- _Activities_:
a) Translate this sentence from the post on the BCG vaccine and COVID-19 into Spanish: "It is entirely possible that all those BCG strains are not equal and one is better at protecting than the others."
b) Write the next few sentences of the post on the BCG vaccine and COVID-19, picking up after its final line.

- _Provided passage_:

----

I am very impressed with your ability to research! There are scientific basis for the outcome.
Still as the good Dr Fauci said, it is anecdotal.
Well, thank you, yes, my google fu is pretty good. Not to mention I am from a country where babies get the shot and quite early scientist noticed the difference.
No, it is NOT anecdotal, click on the first link provided. Scientific paper.
Now here I am going to argue against the theory:
https://www.who.int/news-room/comme...almette-guérin-(bcg)-vaccination-and-covid-19
To refute this, this was the WHO's opinion and honestly, fuck the WHO, I don't take anything seriously what they say anymore. Second this was back in April and by now there should be a result of those 2 mentioned studies. (see the bottom of this post)
Now one thing that makes the picture more complicated is that there are different strains of BCG, IIRC the Russian (for East Europe), Chinese, Latin American,etc.
It is entirely possible that all those BCG strains are not equal and one is better at protecting than the others.
This article is only 2 weeks old and yes, it backs the theory:
https://medicalxpress.com/news/2020-07-preliminary-tuberculosis-vaccine-limiting-covid-.html
" we found that countries with high rates of BCG vaccinations had lower rates of mortality," "

----

- _Information supplied_:

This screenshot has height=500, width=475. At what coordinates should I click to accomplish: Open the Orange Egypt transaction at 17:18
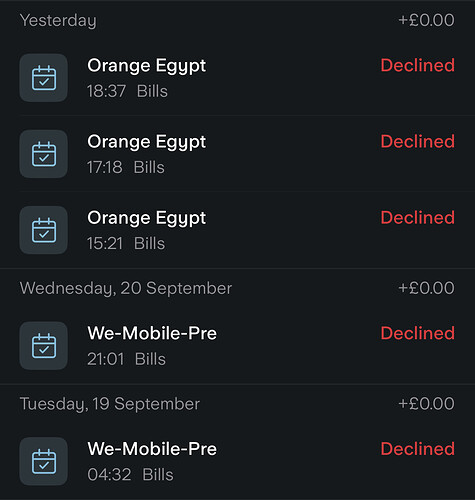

----

- _Answers for the exercise_:
a) Es totalmente posible que todas esas cepas de BCG no sean iguales y que una proteja mejor que las demás.

b)
Oh wait, here comes the Germany again:
"One sample that stood out was Germany, which had different vaccine plans prior to the country's unification in 1990. While West Germany provided BCG vaccines to infants from 1961 to 1998, East Germany started their BCG vaccinations a decade earlier, but stopped in 1975. This means that older Germans—the population most at risk from COVID-19—in the country's eastern states would have more protection from the current pandemic than their peers in western German states. Recent data shows this to be the case: western German states have experienced mortality rates that are 2.9 times higher than those in eastern Germany."